Al someter 20 dispositivos a una serie de ataques de «intermediario» en los que los perpetradores buscan interceptar las comunicaciones entre las partes, lo que permite el robo de credenciales de inicio de sesión, el espionaje u otras actividades nefastas, los investigadores encontraron que 16 proveedores de dispositivos no implementaron medidas de seguridad, posibilitando así los ataques.

«Presumimos que la arquitectura de comunicaciones distribuidas de IoT introduce vulnerabilidades que permiten a un atacante interceptar y manipular el canal de comunicaciones, lo que afecta la percepción a nivel de usuario de un dispositivo de IoT», escribieron. «Aplicamos este (ataque) contra una amplia gama de proveedores de dispositivos domésticos inteligentes para ocultar a los usuarios malintencionados, suprimir los informes de movimiento, modificar las imágenes de la cámara, desbloquear las puertas y manipular los archivos de registro del historial».

Los dispositivos de IoT que mostraron esta vulnerabilidad fueron: Amazon Echo, bloqueo de agosto, cámara Blink, cámara Google Home, luces Hue, bloqueo Lockly, cámara Momentum, cámara Nest, timbre NightOwl, Roku TV, bloqueo Schlage, bloqueo Sifely, alarma SimpliSafe, SmartThings bloqueo, bloqueo UltraLoq y cámara Wyze.

Se descubrió que los dispositivos de cuatro proveedores, Arlo, Geeni, TP-Link y Ring, no eran susceptibles a los ataques que llevaron a cabo los investigadores.

«Si bien nuestro trabajo descubre fallas generalizadas, los proveedores pueden tomar medidas para mejorar la confidencialidad y la integridad en los dispositivos domésticos inteligentes y sus aplicaciones», escribieron los investigadores.

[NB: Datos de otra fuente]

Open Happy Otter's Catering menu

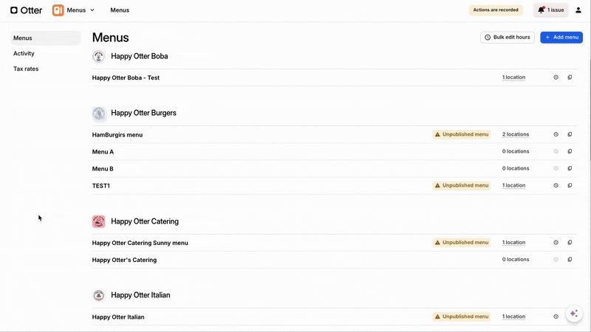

Los investigadores revelaron las vulnerabilidades a los proveedores afectados y a Apple antes del lanzamiento de su trabajo. Como destacaron los investigadores en su artículo, los proveedores deben implementar implementaciones criptográficas del lado del servidor más sólidas para prevenir estos ataques.

Varios proveedores han comenzado a implementar estas recomendaciones, incluido Wyze, que actualizó su aplicación complementaria antes de la presentación de los investigadores de sus hallazgos en el Cyber ​​Security Experiment & Test Workshop en agosto.

El trabajo fue patrocinado por la Oficina de Investigación Naval. Dylan Jessee, un cadete del programa Army ROTC de la universidad, dirigió el esfuerzo para identificar las vulnerabilidades. Jessee espera diversificarse en el campo de la carrera cibernética del Ejército después de la puesta en servicio.

El documento, «A través del catalejo: Hacia los ataques de intermediarios de la aplicación complementaria de IOT», está disponible en research.fit.edu/iot.